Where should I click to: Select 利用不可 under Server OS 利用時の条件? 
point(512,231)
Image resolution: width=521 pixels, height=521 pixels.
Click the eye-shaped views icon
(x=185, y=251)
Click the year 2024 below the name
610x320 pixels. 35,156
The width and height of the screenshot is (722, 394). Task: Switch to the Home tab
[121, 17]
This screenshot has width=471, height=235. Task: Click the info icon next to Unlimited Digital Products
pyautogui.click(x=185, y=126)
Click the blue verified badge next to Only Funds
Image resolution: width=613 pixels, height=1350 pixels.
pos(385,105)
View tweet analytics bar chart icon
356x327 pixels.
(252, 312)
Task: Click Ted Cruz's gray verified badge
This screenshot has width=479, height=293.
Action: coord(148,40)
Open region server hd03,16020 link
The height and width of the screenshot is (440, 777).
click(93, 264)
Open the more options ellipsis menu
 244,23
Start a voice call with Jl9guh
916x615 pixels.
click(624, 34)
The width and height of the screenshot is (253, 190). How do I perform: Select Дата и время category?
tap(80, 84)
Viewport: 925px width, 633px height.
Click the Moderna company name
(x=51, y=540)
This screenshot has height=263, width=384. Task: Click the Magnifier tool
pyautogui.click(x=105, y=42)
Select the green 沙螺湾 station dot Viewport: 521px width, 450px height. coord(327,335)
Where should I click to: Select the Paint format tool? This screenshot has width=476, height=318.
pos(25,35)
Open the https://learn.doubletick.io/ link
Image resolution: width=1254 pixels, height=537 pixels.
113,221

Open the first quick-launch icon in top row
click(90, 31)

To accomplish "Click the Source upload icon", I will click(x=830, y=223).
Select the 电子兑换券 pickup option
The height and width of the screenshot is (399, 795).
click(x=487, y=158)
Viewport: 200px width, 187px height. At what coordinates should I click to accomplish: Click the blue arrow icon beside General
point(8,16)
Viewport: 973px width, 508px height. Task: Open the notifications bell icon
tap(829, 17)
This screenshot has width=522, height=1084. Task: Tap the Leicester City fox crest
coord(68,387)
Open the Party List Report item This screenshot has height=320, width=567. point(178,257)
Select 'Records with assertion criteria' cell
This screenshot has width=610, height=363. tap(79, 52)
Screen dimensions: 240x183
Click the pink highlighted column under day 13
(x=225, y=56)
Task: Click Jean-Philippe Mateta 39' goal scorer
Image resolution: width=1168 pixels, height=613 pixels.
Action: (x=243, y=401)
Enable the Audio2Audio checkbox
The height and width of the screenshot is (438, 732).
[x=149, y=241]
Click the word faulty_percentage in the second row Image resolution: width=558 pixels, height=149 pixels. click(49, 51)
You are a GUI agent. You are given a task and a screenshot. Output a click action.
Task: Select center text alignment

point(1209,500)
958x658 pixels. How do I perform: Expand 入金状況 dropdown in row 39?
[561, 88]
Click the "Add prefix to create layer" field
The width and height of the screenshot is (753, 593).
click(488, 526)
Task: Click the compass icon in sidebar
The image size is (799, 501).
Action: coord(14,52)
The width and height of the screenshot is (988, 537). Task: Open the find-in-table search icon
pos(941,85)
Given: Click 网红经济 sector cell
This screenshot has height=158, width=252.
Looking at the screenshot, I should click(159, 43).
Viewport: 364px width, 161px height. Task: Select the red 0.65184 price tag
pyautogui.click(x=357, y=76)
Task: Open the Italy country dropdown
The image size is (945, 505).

-------

» **Requirement**: Your answer must be the count of lines in the data that contain "badge", with no added words.

» **Solution to the problem**: 2